Goal of the exercise
Lines with the word "next": copy all of them from the entries below.
::::
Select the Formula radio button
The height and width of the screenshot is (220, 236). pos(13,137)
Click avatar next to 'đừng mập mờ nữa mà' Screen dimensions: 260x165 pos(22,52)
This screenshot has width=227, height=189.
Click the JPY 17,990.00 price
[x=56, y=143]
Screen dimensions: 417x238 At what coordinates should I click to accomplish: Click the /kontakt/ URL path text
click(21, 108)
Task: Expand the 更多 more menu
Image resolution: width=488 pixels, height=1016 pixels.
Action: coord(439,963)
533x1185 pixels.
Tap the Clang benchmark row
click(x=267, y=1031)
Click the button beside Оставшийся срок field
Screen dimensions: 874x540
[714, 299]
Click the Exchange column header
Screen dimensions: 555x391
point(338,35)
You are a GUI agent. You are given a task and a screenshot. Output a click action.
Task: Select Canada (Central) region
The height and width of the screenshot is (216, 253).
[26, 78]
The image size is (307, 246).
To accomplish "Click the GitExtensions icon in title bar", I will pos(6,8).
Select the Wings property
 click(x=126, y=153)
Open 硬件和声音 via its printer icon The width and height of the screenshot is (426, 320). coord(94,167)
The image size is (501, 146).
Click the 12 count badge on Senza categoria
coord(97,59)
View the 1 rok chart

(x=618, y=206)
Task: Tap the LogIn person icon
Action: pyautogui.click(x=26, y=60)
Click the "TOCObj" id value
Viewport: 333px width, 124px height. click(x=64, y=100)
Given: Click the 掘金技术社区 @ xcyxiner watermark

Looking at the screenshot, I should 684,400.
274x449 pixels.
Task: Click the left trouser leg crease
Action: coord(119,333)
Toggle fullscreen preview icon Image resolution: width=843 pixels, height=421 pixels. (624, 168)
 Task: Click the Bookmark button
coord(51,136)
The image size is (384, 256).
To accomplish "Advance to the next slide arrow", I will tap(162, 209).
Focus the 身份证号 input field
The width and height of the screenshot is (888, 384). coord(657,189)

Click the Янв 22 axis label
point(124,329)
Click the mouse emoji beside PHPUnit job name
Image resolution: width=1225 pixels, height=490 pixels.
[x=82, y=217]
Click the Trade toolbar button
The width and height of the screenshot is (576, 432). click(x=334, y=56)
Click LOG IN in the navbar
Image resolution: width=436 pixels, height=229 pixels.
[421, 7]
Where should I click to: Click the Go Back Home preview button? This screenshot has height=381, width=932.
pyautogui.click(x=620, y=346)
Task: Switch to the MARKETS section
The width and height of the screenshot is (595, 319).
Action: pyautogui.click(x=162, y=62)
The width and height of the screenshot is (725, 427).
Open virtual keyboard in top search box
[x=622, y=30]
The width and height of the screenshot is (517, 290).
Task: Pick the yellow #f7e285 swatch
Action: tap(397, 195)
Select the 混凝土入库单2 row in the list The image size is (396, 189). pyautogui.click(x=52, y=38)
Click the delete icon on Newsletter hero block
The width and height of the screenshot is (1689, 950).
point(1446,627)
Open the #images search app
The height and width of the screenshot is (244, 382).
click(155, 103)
::::
The answer
Click avatar next to 'đừng mập mờ nữa mà' Screen dimensions: 260x165 pos(22,52)
To accomplish "Advance to the next slide arrow", I will tap(162, 209).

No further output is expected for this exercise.